Replacing \(\hat {I}\) in (3A) by \(\hat {I}=\hat {\imath }\cos \theta -\hat {\jmath }\sin \theta \) so that all basis are in body frame gives

\[ -R_{2}\hat {\jmath }-R_{1}\hat {\imath }+k_{2}u\hat {\jmath }-mg\cos \theta \hat {\jmath }-mg\sin \theta \hat {\imath }=m\ddot {X}\left ( \hat {\imath }\cos \theta -\hat {\jmath }\sin \theta \right ) +\hat {\imath }\left ( \ddot {\theta }\left ( L+u\right ) +2\dot {\theta }\dot {u}\right ) m+\hat {\jmath }\left ( \dot {\theta }^{2}\left ( L+u\right ) -\ddot {u}\right ) m \]

\begin{align} -R_{1}-mg\sin \theta & =m\ddot {X}\cos \theta +\left ( \ddot {\theta }\left ( L+u\right ) +2\dot {\theta }\dot {u}\right ) m\tag {6}\\ -R_{2}+k_{2}u-mg\cos \theta & =-m\ddot {X}\sin \theta +\left ( \dot {\theta }^{2}\left ( L+u\right ) -\ddot {u}\right ) m\tag {7}\end{align}

\begin{align} -\frac {R_{1}}{m}-g\sin \theta & =\ddot {X}\cos \theta +\ddot {\theta }\left ( L+u\right ) +2\dot {\theta }\dot {u}\tag {6}\\ -\frac {R_{2}}{m}+\frac {k_{2}}{m}u-g\cos \theta & =-\ddot {X}\sin \theta +\dot {\theta }^{2}\left ( L+u\right ) -\ddot {u}\tag {7}\end{align}

\begin{align} \bar {F} & =M\bar {a}\nonumber \\ F-k_{1}\left ( X-L_{0}\right ) -c\dot {X}-R_{2}\sin \theta +R_{1}\cos \theta & =M\ddot {X}\tag {8}\end{align}

And for the vertical motion and since cart does not move in vertical direction then

\begin{equation} R_{2}\cos \theta +R_{1}\sin \theta =0\tag {9}\end{equation}

So far, we have found 4 equations.
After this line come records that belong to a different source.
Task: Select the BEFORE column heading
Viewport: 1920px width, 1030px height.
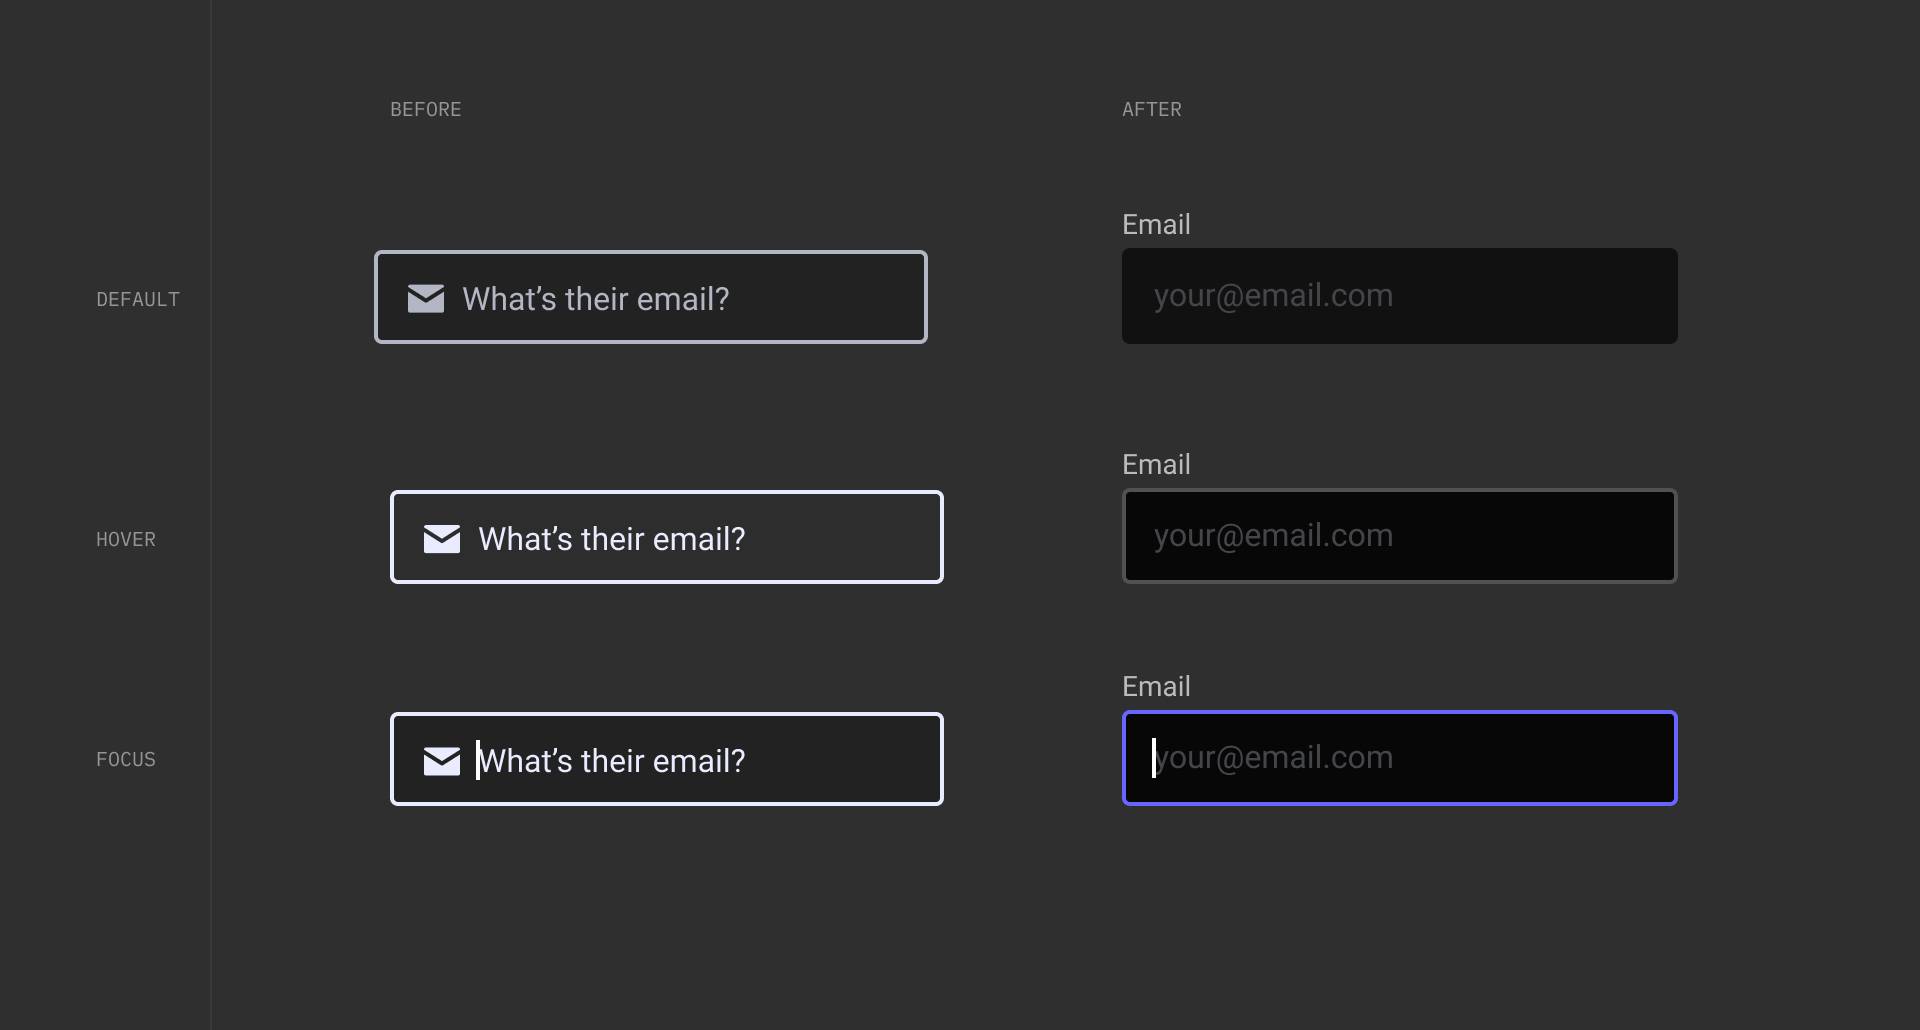Action: click(x=426, y=110)
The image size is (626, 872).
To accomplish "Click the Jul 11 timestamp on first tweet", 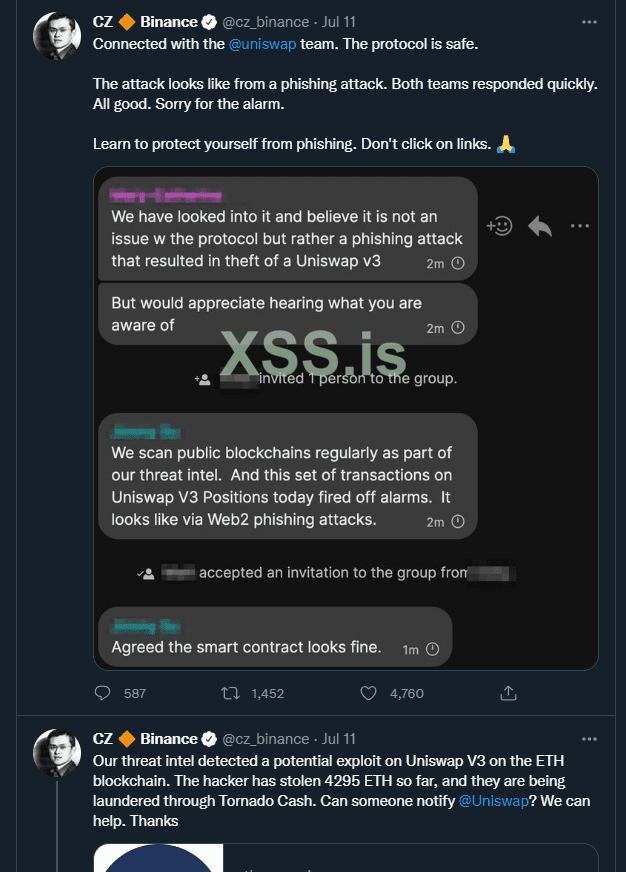I will (x=338, y=19).
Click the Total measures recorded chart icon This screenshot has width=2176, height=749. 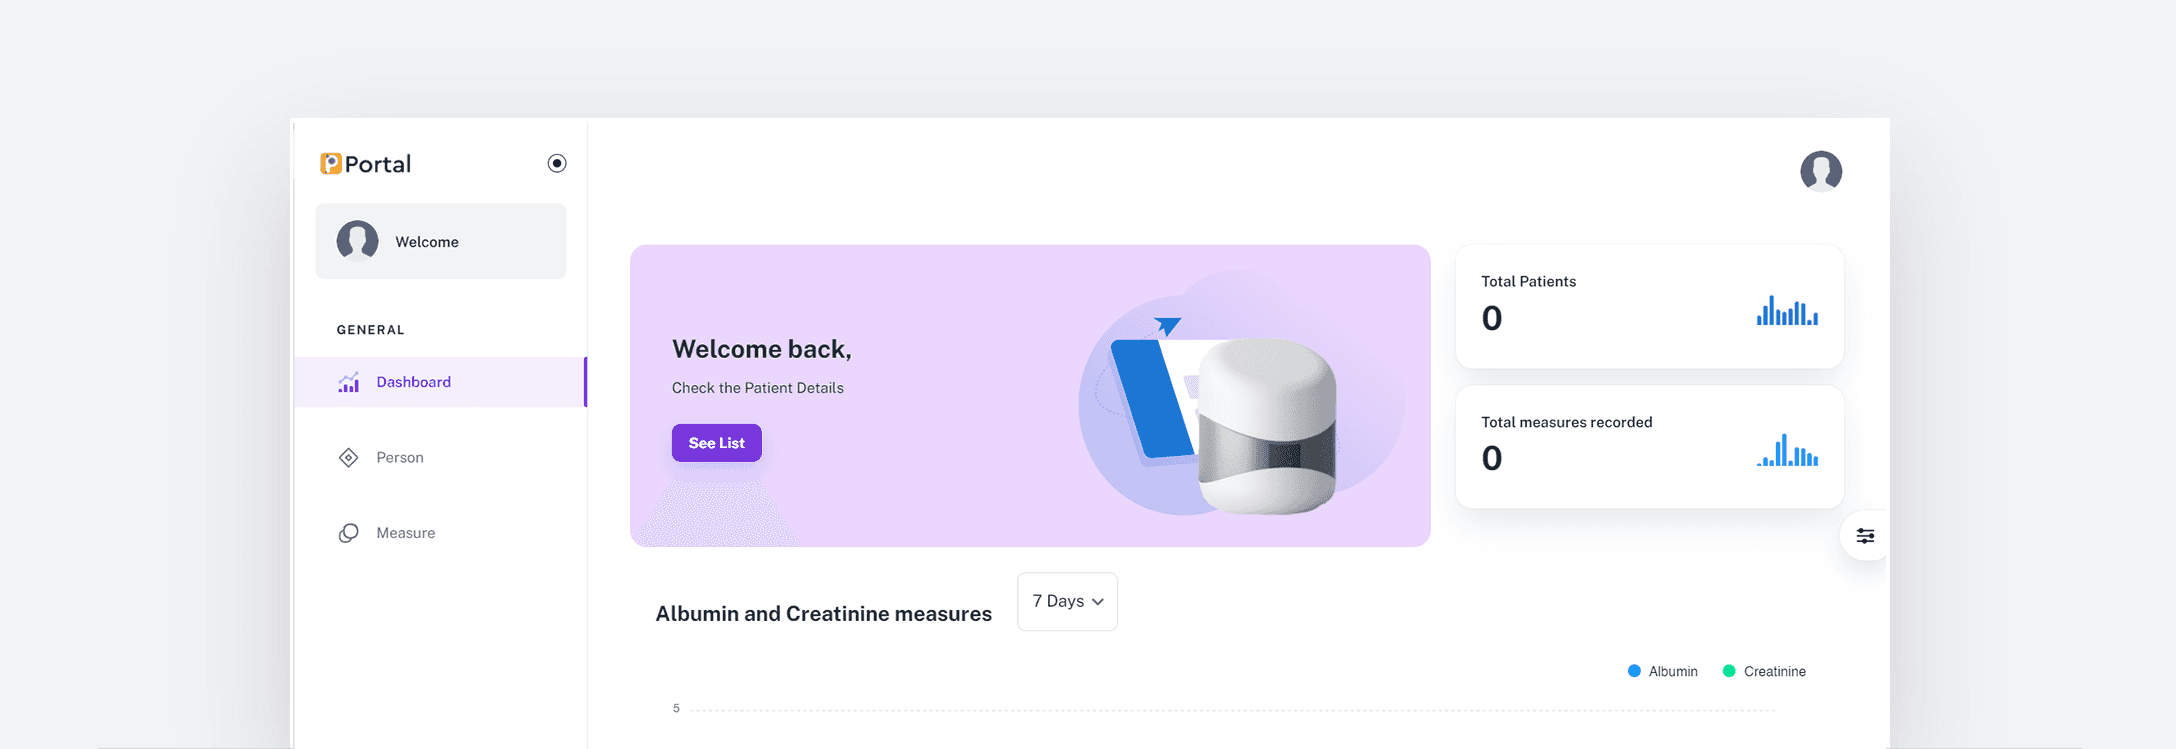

They are (6,7,8,9), But we have 5 unknowns, they are \(\ddot {\theta },\ddot {X},R_{1},R_{2},\ddot {u}\). We need one more equation. Typically this is the moment equation. Taking moments around point \(A\) where pendulum is attached. This gives (using \(\tau =I\ddot {\theta }\,\) where \(I=mL^{2}\) for point mass pendulum, and here \(L\equiv \left ( L+u\right ) \) to account for the extension, which is the current length of pendulum). Hence moment equation for the pendulum is

\begin{align} -mg\sin \theta \left ( L+u\right ) & =m\left ( L+u\right ) ^{2}\ddot {\theta }\nonumber \\ \ddot {\theta }+\frac {g}{L+u}\sin \theta & =0\tag {10}\end{align}

\begin{align} R_{1} & =-\cos \left ( \theta \right ) \left ( F+k_{1}L_{0}-k_{1}X-c\dot {X}-M\ddot {X}\right ) \tag {11}\\ R_{2} & =\sin \left ( \theta \right ) \left ( F+k_{1}L_{0}-k_{1}X-c\dot {X}-M\ddot {X}\right ) \tag {12}\end{align}

Hence we now have 3 equations in 3 unknowns \(\ddot {\theta },\ddot {X},\ddot {u}\). The equations are (6,7,10)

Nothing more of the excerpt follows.